Your objective: Every entry below must be reproduced exactly.

Dataset content:
--- START ---
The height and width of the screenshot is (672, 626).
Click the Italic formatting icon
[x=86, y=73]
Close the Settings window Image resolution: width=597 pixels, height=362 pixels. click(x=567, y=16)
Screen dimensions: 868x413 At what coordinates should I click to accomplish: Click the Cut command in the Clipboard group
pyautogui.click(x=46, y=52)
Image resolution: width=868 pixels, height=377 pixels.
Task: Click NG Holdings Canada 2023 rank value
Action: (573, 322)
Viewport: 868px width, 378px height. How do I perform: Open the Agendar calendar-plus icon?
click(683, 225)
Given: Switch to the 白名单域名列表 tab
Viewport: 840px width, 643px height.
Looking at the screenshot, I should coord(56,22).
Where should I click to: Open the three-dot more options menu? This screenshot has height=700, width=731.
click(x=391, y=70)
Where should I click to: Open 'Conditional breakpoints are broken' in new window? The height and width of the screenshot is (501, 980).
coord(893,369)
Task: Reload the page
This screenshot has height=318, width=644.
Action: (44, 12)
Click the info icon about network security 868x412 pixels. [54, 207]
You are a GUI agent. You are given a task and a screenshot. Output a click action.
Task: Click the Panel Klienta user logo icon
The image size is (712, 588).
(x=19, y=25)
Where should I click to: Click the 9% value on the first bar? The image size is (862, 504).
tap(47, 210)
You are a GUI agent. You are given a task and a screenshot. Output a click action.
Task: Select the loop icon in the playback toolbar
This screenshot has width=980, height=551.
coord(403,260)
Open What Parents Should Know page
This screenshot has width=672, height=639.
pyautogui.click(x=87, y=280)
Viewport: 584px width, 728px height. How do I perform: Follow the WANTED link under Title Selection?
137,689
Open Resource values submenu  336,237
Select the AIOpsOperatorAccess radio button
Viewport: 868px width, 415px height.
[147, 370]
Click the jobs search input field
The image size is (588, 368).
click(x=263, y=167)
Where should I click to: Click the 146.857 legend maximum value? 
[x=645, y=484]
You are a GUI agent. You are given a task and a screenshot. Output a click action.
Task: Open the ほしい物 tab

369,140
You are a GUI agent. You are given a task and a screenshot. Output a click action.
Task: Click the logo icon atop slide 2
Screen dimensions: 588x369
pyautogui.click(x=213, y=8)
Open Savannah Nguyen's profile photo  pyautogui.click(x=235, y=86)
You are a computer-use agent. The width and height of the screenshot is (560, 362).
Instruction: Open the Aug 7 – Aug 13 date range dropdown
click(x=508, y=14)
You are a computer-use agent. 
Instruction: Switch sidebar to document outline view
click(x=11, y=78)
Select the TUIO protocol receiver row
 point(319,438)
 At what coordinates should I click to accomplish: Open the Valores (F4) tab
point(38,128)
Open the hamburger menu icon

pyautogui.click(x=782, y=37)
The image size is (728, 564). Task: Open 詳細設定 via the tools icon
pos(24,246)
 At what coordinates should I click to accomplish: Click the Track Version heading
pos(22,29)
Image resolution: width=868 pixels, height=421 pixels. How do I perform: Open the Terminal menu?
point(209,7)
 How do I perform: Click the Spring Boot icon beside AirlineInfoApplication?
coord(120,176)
--- END ---
Output:
The height and width of the screenshot is (672, 626).
Click the Italic formatting icon
[x=86, y=73]
Close the Settings window Image resolution: width=597 pixels, height=362 pixels. click(x=567, y=16)
Screen dimensions: 868x413 At what coordinates should I click to accomplish: Click the Cut command in the Clipboard group
pyautogui.click(x=46, y=52)
Image resolution: width=868 pixels, height=377 pixels.
Task: Click NG Holdings Canada 2023 rank value
Action: (573, 322)
Viewport: 868px width, 378px height. How do I perform: Open the Agendar calendar-plus icon?
click(683, 225)
Given: Switch to the 白名单域名列表 tab
Viewport: 840px width, 643px height.
Looking at the screenshot, I should coord(56,22).
Where should I click to: Open the three-dot more options menu? This screenshot has height=700, width=731.
click(x=391, y=70)
Where should I click to: Open 'Conditional breakpoints are broken' in new window? The height and width of the screenshot is (501, 980).
coord(893,369)
Task: Reload the page
This screenshot has height=318, width=644.
Action: (44, 12)
Click the info icon about network security 868x412 pixels. [54, 207]
You are a GUI agent. You are given a task and a screenshot. Output a click action.
Task: Click the Panel Klienta user logo icon
The image size is (712, 588).
(x=19, y=25)
Where should I click to: Click the 9% value on the first bar? The image size is (862, 504).
tap(47, 210)
You are a GUI agent. You are given a task and a screenshot. Output a click action.
Task: Select the loop icon in the playback toolbar
This screenshot has width=980, height=551.
coord(403,260)
Open What Parents Should Know page
This screenshot has width=672, height=639.
pyautogui.click(x=87, y=280)
Viewport: 584px width, 728px height. How do I perform: Follow the WANTED link under Title Selection?
137,689
Open Resource values submenu  336,237
Select the AIOpsOperatorAccess radio button
Viewport: 868px width, 415px height.
[147, 370]
Click the jobs search input field
The image size is (588, 368).
click(x=263, y=167)
Where should I click to: Click the 146.857 legend maximum value? 
[x=645, y=484]
You are a GUI agent. You are given a task and a screenshot. Output a click action.
Task: Open the ほしい物 tab

369,140
You are a GUI agent. You are given a task and a screenshot. Output a click action.
Task: Click the logo icon atop slide 2
Screen dimensions: 588x369
pyautogui.click(x=213, y=8)
Open Savannah Nguyen's profile photo  pyautogui.click(x=235, y=86)
You are a computer-use agent. The width and height of the screenshot is (560, 362).
Instruction: Open the Aug 7 – Aug 13 date range dropdown
click(x=508, y=14)
You are a computer-use agent. 
Instruction: Switch sidebar to document outline view
click(x=11, y=78)
Select the TUIO protocol receiver row
 point(319,438)
 At what coordinates should I click to accomplish: Open the Valores (F4) tab
point(38,128)
Open the hamburger menu icon

pyautogui.click(x=782, y=37)
The image size is (728, 564). Task: Open 詳細設定 via the tools icon
pos(24,246)
 At what coordinates should I click to accomplish: Click the Track Version heading
pos(22,29)
Image resolution: width=868 pixels, height=421 pixels. How do I perform: Open the Terminal menu?
point(209,7)
 How do I perform: Click the Spring Boot icon beside AirlineInfoApplication?
coord(120,176)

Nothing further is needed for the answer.